[Opening RECORD EXTRACTS section]

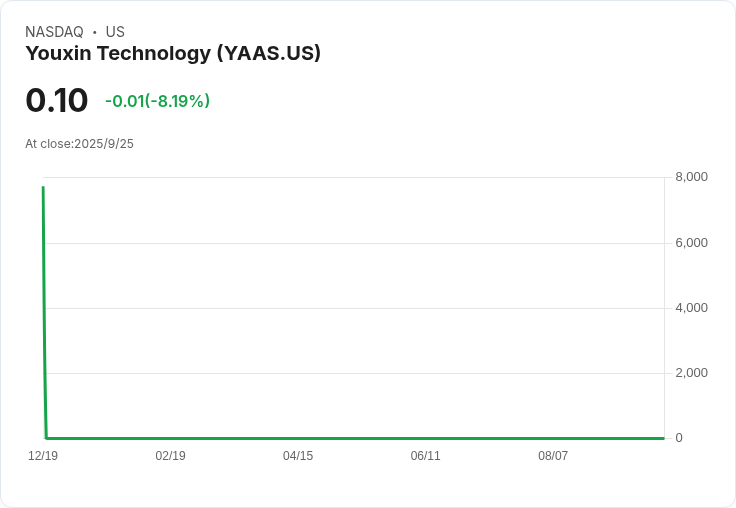Image resolution: width=736 pixels, height=508 pixels.
Task: Click the At close:2025/9/25 timestamp
Action: (79, 144)
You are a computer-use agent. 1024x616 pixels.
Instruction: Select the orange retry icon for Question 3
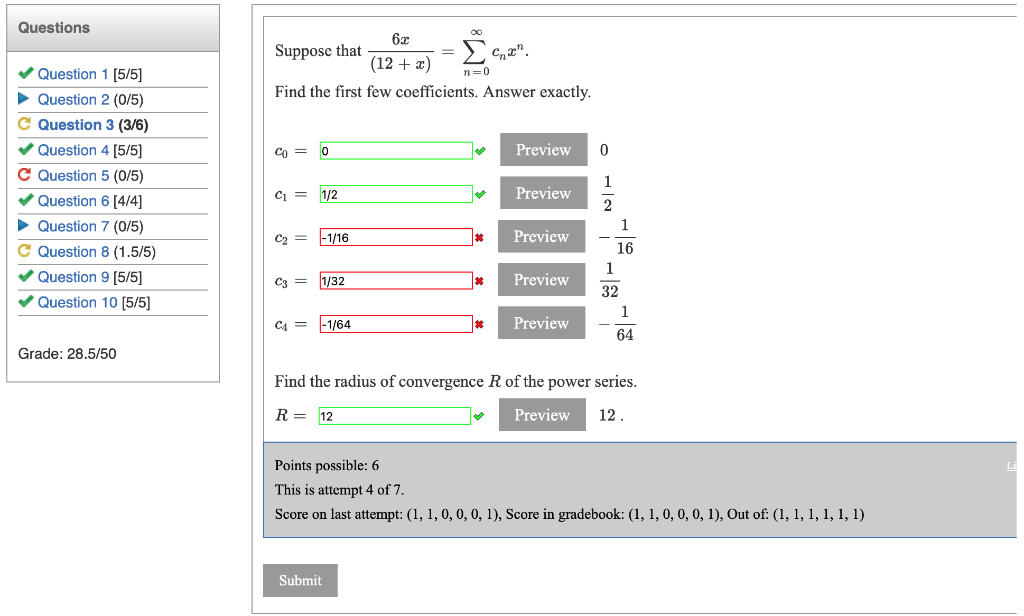click(27, 124)
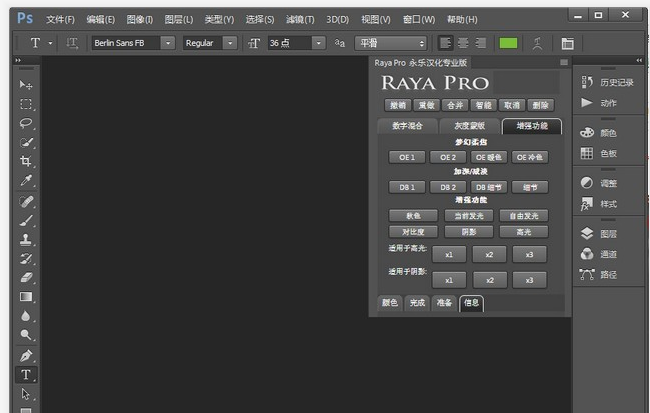Expand the 36 点 font size dropdown
The height and width of the screenshot is (413, 650).
318,43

[Closing RECORD EXTRACTS section]

Reproduce only the lines from the line that holds "You are a computer-use" through the end of the records, exactly as they stand, both ends included and pictures excluded.

SOLUTION FOR THIS EXERCISE:
You are a computer-use agent. 1024x616 pixels.
Instruction: Select the orange retry icon for Question 3
click(27, 124)
Expand the 36 点 font size dropdown
The height and width of the screenshot is (413, 650).
318,43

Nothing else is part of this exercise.